OK, we've established the veracity of your "facts" with the last few posts in the thread.

Like many of your "facts", and "evident" statements, water holding ability is zero...nice work.
 
I have not burned E10 for two years now and why should i? There is only about 15 cents difference and i enjoy the benefits of NOT having to work on any fuel system.
 
Originally Posted by Shannow
Originally Posted by TiredTrucker
Originally Posted by Shannow
So what did Hawaii grow to make the ethanol, or was THAT an import too ?

Importing ethanol, or raw product to make it is ridiculous...shipping fuel should have the most energy dense option available.


Evidently you never lived or visited Hawaii. I was stationed there for two year in the military. There are a lot of sugar cane fields. Even on exercises in the bush, sometimes we would come across sugarcane and cut off a stalk with a machete and gnaw on a piece of it for the sugar.


OK, we've established the veracity of your "facts" with the last few posts in the thread.

Like many of your "facts", and "evident" statements, water holding ability is zero...nice work.

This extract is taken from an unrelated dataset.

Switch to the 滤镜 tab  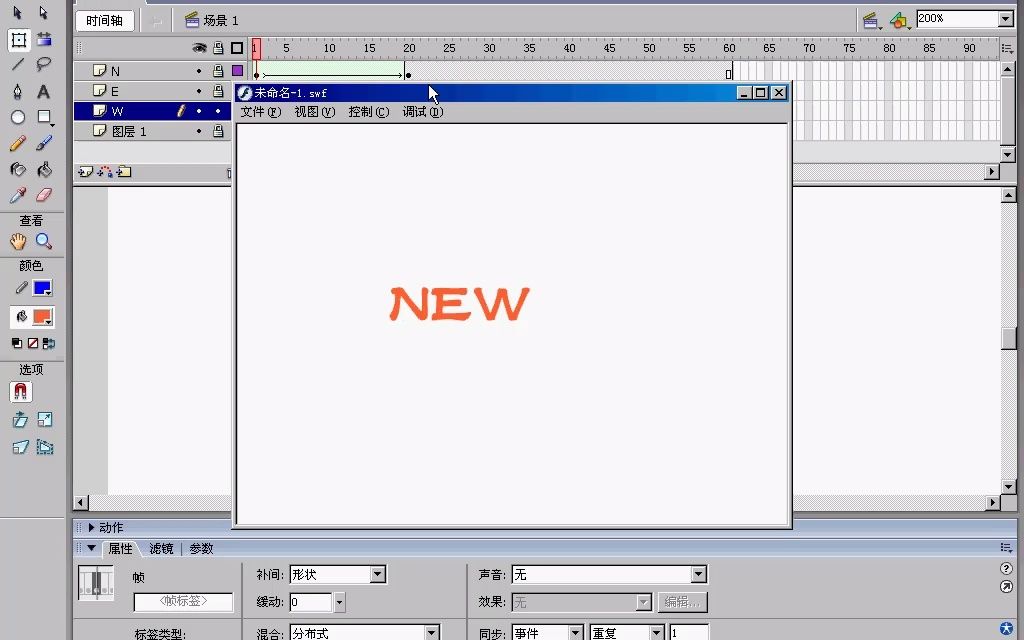coord(159,547)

What was that all about? I simply stated what they could have been using to make ethanol in Hawaii if they are indeed making it there. I have no clue if they are or not. I do know that sugarcane is everywhere there. 2 years in the 25th Infantry "Tropic Lightning" at Schofield Barracks, Hawaii stumping East Range and Kahuku up north and Pohakuloa on the Big Island. Sugarcane is big business in Hawaii. Ever hear of C&H Sugar? It is not a wild idea that if they are making ethanol in Hawaii, that sugarcane is the base product for it. Just like Brazil. They wouldn't have to import anything.
 
Originally Posted by TiredTrucker
Sugarcane is big business in Hawaii. Ever hear of C&H Sugar? It is not a wild idea that if they are making ethanol in Hawaii, that sugarcane is the base product for it. Just like Brazil. They wouldn't have to import anything.

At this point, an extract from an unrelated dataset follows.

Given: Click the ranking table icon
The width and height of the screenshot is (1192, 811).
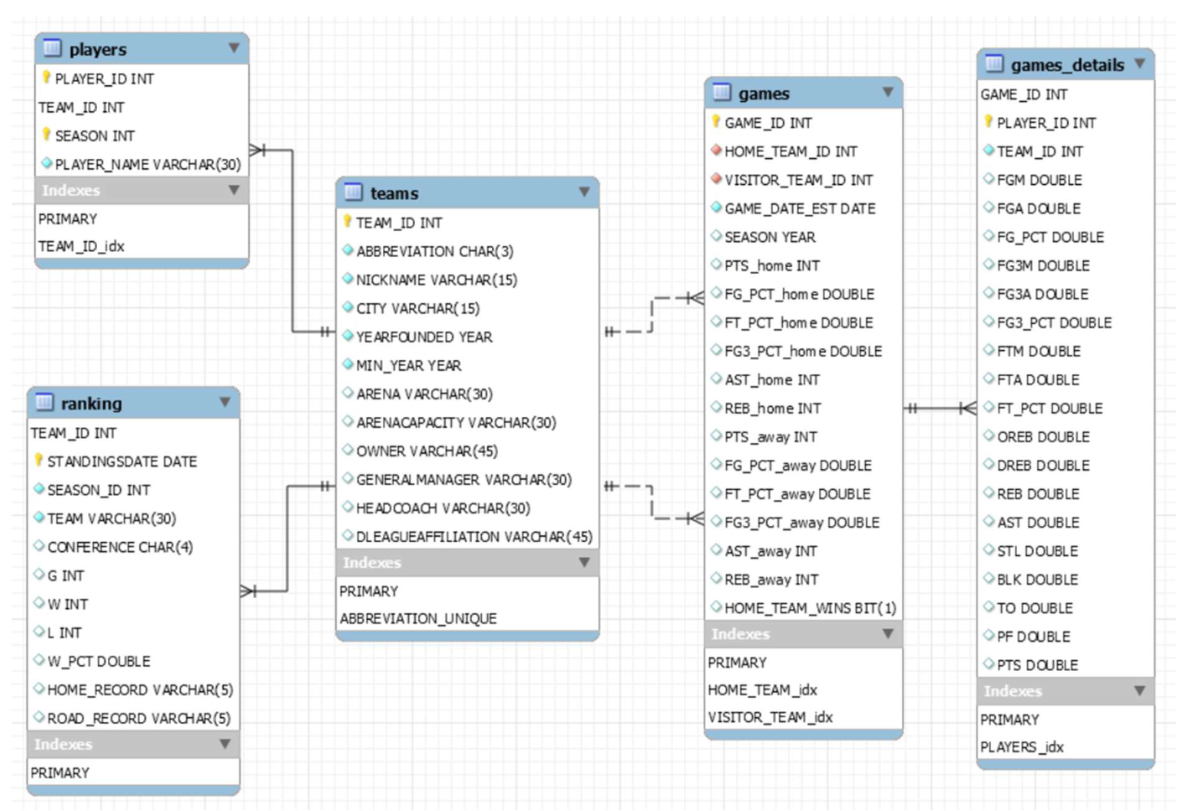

Commercial sugar production in Hawaii ended in 2016.
Quote
KAHULUI, Maui — Tens of thousands of abandoned acres of farmland lie fallow on this island, cemeteries of Hawaii's defunct plantation era, which met its end last year when the state's last remaining sugar grower shut down an operation that had run for 146 years.

Article

Ed
 
Originally Posted by edhackett
Originally Posted by TiredTrucker
Sugarcane is big business in Hawaii. Ever hear of C&H Sugar? It is not a wild idea that if they are making ethanol in Hawaii, that sugarcane is the base product for it. Just like Brazil. They wouldn't have to import anything.

Commercial sugar production in Hawaii ended in 2016.
Quote
KAHULUI, Maui — Tens of thousands of abandoned acres of farmland lie fallow on this island, cemeteries of Hawaii's defunct plantation era, which met its end last year when the state's last remaining sugar grower shut down an operation that had run for 146 years.

Article

Ed


Interesting. I really hadn't kept up with the sugarcane thing there. My time in Hawaii was in the mid 70's. Probably explains why ethanol is now not mandated in Hawaiian fuels anymore. That ethanol mandate for fuel was repealed in 2015 by the Hawaiian legislature. But it is still quite likely that the source product for ethanol production when Hawaii was blending fuels was sugarcane.

Speaking of that ethanol mandate repeal, it supports my contention that if one cannot get ethanol free fuel in their area, then complain to your state folks. States themselves can decide if they will allow ethanol free fuels to also be sold alongside ethanol blend fuels. The Fed mandate does not preclude ethanol free fuels also be available. That is a state decision.
 
Originally Posted by TiredTrucker
Speaking of that ethanol mandate repeal, it supports my contention that if one cannot get ethanol free fuel in their area, then complain to your state folks. States themselves can decide if they will allow ethanol free fuels to also be sold alongside ethanol blend fuels. The Fed mandate does not preclude ethanol free fuels also be available. That is a state decision.

Except in those areas where the EPA has designated a non-attainment zone such as in southeastern Wisconsin. E0 is not available anywhere here including the marinas.